Çeşitli sivil toplum kuruluşlarındaki çalışmalarıyla örnekle gösterilen projelerin mimarı Esra Albayrak’ın onur konuğu olduğu zirvede, Türkiye’nin adını dünyaya duyuran ünlü piyanist Nehir Özzengin, başarılı basketbolcu Nevriye Yılmaz, Cumhuriyet tarihinde yüzmede ilk kadın Avrupa Şampiyonu unvanını kazanan engelli yüzücü Sümeyye Boyacı, sanat ve teknoloji arasında kurduğu ilişkiyle tasarıma farklı bir boyut kazandıran dünyaca ünlü uzay tasarımcısı Ayşe Ören, ödüllü filmleriyle dikkatleri üzerine çeken Samah Safi Bayazid, başarı hikâyelerini katılımcılarla paylaştı.
HİLMİ TÜRKMEN: ‘’HÜKÜMETİN ÇIKARDIĞI YASALARLA FARKINDALIK YÜKSELDİ’’

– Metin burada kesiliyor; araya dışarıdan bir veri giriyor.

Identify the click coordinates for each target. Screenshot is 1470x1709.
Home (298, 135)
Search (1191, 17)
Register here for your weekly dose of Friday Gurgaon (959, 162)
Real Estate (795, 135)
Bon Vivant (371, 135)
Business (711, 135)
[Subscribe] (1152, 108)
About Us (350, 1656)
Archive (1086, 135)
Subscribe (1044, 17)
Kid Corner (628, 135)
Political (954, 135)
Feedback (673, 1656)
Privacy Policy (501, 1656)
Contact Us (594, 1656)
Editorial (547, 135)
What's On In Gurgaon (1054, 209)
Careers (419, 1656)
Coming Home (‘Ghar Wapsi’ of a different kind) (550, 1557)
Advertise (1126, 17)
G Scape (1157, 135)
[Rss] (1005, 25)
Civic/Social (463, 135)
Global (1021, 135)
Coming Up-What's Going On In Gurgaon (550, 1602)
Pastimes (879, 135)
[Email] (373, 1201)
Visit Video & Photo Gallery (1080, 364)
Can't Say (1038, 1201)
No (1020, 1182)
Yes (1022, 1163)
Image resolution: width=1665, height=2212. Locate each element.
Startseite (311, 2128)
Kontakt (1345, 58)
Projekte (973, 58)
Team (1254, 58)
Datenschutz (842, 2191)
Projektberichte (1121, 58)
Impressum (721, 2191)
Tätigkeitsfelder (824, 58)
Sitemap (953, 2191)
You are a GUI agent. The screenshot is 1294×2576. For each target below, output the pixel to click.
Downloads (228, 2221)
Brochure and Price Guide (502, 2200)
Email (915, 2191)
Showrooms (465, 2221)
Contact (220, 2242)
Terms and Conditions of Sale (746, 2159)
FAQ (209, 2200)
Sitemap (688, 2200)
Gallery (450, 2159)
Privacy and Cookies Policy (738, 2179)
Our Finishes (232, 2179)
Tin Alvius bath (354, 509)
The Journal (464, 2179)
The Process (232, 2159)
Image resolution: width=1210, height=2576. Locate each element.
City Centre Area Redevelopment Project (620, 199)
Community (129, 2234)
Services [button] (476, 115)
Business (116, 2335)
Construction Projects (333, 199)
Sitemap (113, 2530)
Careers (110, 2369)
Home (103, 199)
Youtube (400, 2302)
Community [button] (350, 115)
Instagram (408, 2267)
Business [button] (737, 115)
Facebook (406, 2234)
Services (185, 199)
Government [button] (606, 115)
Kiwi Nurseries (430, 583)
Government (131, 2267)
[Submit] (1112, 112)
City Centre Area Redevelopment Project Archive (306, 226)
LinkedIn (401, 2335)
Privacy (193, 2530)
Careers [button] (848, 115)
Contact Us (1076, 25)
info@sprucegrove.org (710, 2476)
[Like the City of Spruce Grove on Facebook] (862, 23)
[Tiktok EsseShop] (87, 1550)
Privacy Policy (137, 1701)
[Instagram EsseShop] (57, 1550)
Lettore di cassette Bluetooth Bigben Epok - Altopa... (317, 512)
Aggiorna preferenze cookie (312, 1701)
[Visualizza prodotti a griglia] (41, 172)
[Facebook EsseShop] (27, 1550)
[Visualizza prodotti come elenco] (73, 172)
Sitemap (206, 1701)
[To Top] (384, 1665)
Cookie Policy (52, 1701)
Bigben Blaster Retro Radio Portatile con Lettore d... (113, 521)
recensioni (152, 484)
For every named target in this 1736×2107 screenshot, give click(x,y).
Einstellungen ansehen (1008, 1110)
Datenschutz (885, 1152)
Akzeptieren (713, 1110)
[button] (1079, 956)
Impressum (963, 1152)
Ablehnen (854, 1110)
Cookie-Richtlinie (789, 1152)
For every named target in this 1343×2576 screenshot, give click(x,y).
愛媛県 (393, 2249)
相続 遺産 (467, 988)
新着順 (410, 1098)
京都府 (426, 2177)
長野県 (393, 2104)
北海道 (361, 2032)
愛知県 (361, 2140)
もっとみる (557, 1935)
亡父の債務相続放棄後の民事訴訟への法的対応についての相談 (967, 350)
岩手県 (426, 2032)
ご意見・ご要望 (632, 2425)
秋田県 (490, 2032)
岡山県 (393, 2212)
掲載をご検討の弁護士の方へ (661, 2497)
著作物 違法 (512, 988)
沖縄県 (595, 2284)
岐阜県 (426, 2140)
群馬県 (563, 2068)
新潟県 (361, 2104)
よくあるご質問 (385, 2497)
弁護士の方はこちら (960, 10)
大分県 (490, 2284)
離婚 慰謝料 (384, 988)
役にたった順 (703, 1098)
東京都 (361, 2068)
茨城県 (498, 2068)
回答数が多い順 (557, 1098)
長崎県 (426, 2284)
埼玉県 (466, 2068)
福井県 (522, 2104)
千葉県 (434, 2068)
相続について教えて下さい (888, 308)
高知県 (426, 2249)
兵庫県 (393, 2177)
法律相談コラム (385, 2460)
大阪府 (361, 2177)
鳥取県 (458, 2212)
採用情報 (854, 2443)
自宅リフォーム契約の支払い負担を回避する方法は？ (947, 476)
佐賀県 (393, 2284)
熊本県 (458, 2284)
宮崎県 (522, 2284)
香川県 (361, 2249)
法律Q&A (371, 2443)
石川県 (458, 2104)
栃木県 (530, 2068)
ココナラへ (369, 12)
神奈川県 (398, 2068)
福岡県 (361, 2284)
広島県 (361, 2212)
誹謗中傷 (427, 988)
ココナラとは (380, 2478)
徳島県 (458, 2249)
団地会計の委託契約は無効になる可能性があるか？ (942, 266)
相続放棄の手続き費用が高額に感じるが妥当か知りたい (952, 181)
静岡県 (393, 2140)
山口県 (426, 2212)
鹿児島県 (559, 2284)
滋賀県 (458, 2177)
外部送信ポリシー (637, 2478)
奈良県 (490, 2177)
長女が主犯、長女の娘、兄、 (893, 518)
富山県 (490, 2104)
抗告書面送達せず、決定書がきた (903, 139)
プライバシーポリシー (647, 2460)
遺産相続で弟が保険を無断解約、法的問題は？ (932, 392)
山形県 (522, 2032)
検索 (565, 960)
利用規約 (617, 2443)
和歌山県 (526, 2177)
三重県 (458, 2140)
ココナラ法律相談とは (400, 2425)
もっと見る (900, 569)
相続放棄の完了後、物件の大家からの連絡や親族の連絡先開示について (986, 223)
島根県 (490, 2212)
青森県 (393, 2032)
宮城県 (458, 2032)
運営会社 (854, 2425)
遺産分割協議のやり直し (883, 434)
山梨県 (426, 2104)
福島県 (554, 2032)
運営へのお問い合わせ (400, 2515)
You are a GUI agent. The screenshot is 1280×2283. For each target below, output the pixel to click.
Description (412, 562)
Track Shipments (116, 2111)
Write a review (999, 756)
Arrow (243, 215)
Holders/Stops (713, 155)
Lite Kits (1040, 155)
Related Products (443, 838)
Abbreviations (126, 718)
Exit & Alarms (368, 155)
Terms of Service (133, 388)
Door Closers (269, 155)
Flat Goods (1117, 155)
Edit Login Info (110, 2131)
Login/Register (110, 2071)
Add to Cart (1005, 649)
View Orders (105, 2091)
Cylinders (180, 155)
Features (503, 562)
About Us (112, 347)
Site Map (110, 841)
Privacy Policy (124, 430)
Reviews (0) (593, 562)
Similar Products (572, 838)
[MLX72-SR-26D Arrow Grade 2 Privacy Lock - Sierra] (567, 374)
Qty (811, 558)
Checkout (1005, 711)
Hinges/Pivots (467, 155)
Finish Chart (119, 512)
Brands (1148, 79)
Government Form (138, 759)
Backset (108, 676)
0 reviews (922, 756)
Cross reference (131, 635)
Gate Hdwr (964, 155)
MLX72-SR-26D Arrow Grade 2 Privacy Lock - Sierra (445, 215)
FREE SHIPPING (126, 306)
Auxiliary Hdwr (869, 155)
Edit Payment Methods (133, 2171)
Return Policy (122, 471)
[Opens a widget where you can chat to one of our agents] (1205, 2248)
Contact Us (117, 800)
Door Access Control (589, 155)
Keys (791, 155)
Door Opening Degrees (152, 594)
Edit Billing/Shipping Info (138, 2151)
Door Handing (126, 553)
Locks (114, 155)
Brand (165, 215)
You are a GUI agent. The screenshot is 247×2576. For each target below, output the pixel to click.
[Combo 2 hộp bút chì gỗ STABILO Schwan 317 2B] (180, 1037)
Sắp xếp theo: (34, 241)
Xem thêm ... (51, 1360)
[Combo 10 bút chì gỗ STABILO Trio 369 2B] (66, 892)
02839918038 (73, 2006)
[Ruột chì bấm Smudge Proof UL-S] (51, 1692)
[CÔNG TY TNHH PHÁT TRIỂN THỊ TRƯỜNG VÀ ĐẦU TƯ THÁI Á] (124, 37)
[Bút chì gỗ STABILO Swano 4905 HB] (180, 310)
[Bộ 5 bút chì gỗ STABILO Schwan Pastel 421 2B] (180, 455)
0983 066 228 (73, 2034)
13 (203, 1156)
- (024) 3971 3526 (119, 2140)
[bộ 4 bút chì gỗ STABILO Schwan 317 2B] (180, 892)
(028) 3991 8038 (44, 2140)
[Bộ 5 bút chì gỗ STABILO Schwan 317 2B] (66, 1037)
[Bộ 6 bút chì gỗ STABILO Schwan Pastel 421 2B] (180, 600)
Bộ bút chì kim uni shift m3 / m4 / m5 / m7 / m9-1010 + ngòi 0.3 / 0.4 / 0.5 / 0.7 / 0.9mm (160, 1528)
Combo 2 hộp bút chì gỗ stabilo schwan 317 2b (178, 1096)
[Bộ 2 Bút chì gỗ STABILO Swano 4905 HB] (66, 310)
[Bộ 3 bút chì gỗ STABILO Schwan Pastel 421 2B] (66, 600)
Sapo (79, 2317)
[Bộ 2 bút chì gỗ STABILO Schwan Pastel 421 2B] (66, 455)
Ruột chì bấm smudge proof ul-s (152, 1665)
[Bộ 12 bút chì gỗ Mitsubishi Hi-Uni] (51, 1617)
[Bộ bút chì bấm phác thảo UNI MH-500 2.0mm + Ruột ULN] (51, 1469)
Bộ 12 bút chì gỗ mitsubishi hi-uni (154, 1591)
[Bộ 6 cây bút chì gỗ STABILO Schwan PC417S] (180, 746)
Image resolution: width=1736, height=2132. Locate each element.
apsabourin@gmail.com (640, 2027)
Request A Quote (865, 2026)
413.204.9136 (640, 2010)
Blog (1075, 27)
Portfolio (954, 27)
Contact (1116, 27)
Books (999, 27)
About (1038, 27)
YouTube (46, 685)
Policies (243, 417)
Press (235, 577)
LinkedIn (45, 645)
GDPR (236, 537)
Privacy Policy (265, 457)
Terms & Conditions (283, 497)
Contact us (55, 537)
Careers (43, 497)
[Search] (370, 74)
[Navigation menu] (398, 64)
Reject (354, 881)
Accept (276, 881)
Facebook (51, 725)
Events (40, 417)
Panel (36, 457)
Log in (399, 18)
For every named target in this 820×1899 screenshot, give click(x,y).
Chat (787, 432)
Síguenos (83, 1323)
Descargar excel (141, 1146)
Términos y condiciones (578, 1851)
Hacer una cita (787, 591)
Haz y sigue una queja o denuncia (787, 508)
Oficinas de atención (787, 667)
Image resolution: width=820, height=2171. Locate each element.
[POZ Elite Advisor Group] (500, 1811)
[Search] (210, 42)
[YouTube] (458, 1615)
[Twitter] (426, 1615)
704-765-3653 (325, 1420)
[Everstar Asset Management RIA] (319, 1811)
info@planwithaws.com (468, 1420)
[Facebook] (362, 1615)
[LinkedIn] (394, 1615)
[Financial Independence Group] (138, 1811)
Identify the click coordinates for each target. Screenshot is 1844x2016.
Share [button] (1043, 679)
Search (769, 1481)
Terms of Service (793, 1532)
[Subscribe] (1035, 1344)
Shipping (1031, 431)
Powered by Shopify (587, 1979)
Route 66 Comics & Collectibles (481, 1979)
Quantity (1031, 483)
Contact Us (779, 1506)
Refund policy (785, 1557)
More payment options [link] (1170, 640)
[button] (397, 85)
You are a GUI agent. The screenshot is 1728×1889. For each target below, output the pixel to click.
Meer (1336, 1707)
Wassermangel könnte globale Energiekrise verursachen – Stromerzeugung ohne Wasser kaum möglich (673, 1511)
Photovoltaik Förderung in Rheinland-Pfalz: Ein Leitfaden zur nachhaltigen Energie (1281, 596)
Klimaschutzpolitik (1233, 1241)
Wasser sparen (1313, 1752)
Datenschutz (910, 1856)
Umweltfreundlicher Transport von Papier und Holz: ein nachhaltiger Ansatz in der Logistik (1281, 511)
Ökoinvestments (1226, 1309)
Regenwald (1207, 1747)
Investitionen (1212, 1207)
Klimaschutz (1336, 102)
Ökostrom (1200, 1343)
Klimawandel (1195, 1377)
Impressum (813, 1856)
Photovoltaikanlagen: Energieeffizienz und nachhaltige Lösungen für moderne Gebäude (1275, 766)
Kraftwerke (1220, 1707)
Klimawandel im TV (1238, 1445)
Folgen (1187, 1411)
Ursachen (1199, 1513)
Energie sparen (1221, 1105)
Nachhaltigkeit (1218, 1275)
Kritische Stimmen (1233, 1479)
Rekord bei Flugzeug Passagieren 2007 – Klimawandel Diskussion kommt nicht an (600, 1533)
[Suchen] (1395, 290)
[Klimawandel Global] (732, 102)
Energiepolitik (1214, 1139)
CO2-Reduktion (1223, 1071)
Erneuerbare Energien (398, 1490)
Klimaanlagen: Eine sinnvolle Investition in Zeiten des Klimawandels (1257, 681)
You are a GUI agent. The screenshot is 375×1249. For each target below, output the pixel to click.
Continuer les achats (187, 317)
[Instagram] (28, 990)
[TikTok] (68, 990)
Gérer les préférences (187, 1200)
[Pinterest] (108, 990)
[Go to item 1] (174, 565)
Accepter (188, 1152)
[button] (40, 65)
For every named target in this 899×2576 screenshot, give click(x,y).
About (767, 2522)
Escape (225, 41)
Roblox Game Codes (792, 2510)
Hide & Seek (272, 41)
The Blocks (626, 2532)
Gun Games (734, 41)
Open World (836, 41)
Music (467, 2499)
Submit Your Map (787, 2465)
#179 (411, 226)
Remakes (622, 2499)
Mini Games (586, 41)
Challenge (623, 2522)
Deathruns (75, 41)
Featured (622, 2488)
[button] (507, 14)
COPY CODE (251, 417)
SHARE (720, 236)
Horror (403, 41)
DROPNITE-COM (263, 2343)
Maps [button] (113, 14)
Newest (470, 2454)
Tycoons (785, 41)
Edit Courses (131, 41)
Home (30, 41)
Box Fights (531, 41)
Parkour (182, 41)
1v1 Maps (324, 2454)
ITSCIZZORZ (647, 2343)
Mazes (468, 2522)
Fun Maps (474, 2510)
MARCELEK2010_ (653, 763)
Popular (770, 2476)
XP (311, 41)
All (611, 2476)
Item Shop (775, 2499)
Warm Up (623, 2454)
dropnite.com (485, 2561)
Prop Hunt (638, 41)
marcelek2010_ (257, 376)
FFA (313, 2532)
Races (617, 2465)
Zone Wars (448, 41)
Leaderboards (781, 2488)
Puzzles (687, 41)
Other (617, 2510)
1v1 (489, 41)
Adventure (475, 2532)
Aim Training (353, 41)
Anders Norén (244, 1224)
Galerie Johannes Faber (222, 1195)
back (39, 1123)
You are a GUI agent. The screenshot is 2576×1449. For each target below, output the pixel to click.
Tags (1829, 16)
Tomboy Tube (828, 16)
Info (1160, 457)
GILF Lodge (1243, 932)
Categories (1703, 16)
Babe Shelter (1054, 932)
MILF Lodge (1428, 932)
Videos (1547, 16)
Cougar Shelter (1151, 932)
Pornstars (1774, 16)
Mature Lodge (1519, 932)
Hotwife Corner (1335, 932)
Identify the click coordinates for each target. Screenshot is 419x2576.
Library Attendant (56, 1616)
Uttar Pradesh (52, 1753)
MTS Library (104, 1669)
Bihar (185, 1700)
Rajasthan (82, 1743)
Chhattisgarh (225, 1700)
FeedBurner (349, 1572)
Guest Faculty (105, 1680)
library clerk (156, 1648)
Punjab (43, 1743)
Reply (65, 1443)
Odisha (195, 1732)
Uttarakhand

Nehir Özzengin’in muhteşem Chopin performansıyla başlayan zirvede konuşan Üsküdar Belediye Başkanı Hilmi Türkmen ‘’Kadınlar herhangi bir alanda başarılı olmak için erkeklerden daha fazla çalışmak zorunda. Maalesef böyle dizayn edilmiş ancak suni olan bir toplumsal işleyiş var. Bu akıntıya karşı kürek çekerek başaran ve böylece hayata iz bırakan kadınların hikayeleri anlatılmayı hak ediyor. Bu hikayelerden ilham alarak hayatını değiştirecek binlerce kadın var’’ dedi. Kadınların maruz kaldığı sorunların aslında toplumun maruz kaldığı sorunlar olduğunu ve müreffeh topluma giden yolun kadınların hayatından geçtiğine dikkat çeken Başkan Hilmi Türkmen, son yıllarda hükümetin düzenlediği sosyal kampanyalar ve çıkardığı yasalarla farkındalığın yükseldiğine dikkat çekti. Zirve kapsamında Türkiye’de ilk kez Osmanlı Saray Sultanları Müzesi’ni de hizmete açtıklarını ifaden Başkan Hilmi Türkmen, ‘’16. ve 19. yüzyıl arası Osmanlı dönemine ait eserlerin, izlerin, nakışların ve saray dışındaki hayatın tam da köklerinden öğrenebileceği güzel bir müze oldu. Proje ortağımız Sabancı Olgunlaşma Enstütüsü'yle geçirdiğimiz bu müze, tarihimizi birtakım dedikoducu dizilerden, oryantalist tablolardan değil gerçek kaynağından öğrenmemize vesile olacaktır’’ diye konuştu.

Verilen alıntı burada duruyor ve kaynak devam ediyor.